Post Traumatic Stress Disorder or Injury (PTSD, PTSI)

Not every traumatized person gets full-blown PTSD, or experiences PTSD at all. PTSD is diagnosed only if the Acute Stress symptoms  last more than a month. In those who do have PTSD, symptoms usually begin within 3 months of the trauma, and the course of the illness varies. Some people recover within 6 months, others have symptoms that last much longer. In some cases, the condition may be chronic. Occasionally, the illness doesn't show up until years after the traumatic event.

I prefer to call it PTSI or Post Traumatic Stress Injury.  I believe that name is more true to what has really traspired.  Trauma is something that happens to a person when their, or somebody else's life and limb are percieved as being threatened or actually have been threatened.   It can also be passed down genetically as intergenerational and lateral trauma.  More on this in another section.

Specific Symptoms of PTSI

The person has been exposed to a traumatic event in which the person experienced, witnessed, or was confronted with an event or events that involved actual or threatened death or serious injury, or a threat to the physical integrity of self or others and the person's response involves intense fear, helplessness, or horror.

The traumatic event is persistently re-experienced in one (or more) of the following ways:

·  recurrent and intrusive distressing recollections of the event, including images, thoughts, or perceptions.

·  recurrent distressing dreams of the event.

·  acting or feeling as if the traumatic event were recurring (includes a sense of reliving the experience, illusions, hallucinations, and dissociative flashback episodes, including those that occur on awakening or when intoxicated).

·  intense psychological distress at exposure to internal or external cues that symbolize or resemble an aspect of the traumatic event

·  physiological reactivity on exposure to internal or external cues that symbolize or resemble an aspect of the traumatic event

·  The individual also has persistent avoidance of stimuli associated with the trauma and numbing of general responsiveness (not present before the trauma), as indicated by three (or more) of the following:

·  efforts to avoid thoughts, feelings, or conversations associated with the trauma

·  efforts to avoid activities, places, or people that arouse recollections of the trauma

·  inability to recall an important aspect of the trauma

·  markedly diminished interest or participation in significant activities

·  feeling of detachment or estrangement from others

·  restricted range of affect (e.g., unable to have loving feelings)

·  sense of a foreshortened future (e.g., does not expect to have a career, marriage, children, or a normal life span)

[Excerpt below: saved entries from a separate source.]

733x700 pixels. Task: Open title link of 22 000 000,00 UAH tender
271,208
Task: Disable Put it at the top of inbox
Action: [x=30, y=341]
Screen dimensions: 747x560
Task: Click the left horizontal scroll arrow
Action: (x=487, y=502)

·  Persistent symptoms of increased arousal (not present before the trauma), as indicated by two (or more) of the following:

·  difficulty falling or staying asleep

·  irritability or outbursts of anger

·  difficulty concentrating

·  hypervigilance

·  exaggerated startle response

The disturbance, which has lasted for at least a month, causes clinically significant distress or impairment in social, occupational, or other important areas of functioning.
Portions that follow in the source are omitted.